We can invest effort, energy and work into someone or something. We can invest emotion. The more we invest of ourselves in people or
things, the more we care about them.
Given this, Jesus asks a basic question: Do the things you invest in and
the people you invest in draw you closer to or farther from God?
This is
a good question for us to consider on Ash Wednesday; on a day we remember our
own mortality and recognize we have only one chance to live life and then
ponder if we are living it well. In his
book The Great Divorce, C.S. Lewis
describes fictional characters who go to heaven only to turn back because it is
neither what they want nor expect it to be.

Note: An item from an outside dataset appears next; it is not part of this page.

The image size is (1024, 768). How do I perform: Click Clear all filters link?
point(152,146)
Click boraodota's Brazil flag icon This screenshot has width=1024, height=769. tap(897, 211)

They have spent their entire lives longing for something other than God
and, as a result, when they have a chance to be with God, they turn it down
because they long for something else.
Lewis
discerns an important truth about life.
We are free to choose, free to desire, free to invest as we will. The choices we make have eternal consequences
in that they shape and form us either to love God or to love something
else. The choices we make become
patterns that become habits that become who we are and God honors who we are by
allowing us to receive the blessings or the curses of the choices we make.
In a
few moments we will pray the Litany of Penitence. It is a description of some of the choices we
make: pride, hypocrisy, impatience, self-indulgent appetites and ways, envy,
intemperate love of worldly goods and comforts to name a few. These are things in which we invest ourselves
and, true to our nature, our heart follows.

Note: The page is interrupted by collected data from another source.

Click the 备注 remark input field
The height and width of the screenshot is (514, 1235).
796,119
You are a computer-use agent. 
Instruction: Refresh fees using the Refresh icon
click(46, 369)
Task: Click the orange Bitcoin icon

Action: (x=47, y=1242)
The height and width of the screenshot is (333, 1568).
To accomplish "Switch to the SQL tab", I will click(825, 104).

And once your heart gets settled on something, it becomes you and you
become it.
This is
a day (and Lent is a season) to make an honest self-assessment. On what has your heart become settled? How is it shaping who you are and what you
are becoming? Ponder these questions and
doubtless you will discern those ways in which the treasure-heart-self path is
leading you toward God and a deeper love of your neighbor and doubtless you
will discern ways the path is leading in the other directions, away from love
of God and neighbor.
The
holy season of Lent invites us to a period of discipline and self-denial so we
might die to some of the ways leading us from God and strengthen some of the
ways leading us toward God. I always get
a chuckle from learning what people are giving up for Lent, especially if it is
rhubarb or marathon running. I find
those who want to use Lent to die to self often don’t talk about the specifics
of their Lenten devotion because it is too close and too personal casually to
share with others. This, I think, is
what Jesus is talking about when he teaches about practicing your piety in
secret.
The
goal of Lent is simple. It is to shift
your treasure from one thing to another; to shift how you invest your time,
your money, your energy, and your emotion from something leading you away from
God to something leading you toward God.
The goal of Lent is to die to certain aspects of yourself so that by
Easter you can rise to newness of life with our Resurrected Savior. May God be with each of us over the next
forty days in this time of disciplined dying to our old self in sure and
certain hope God will raise us up to something new and holy.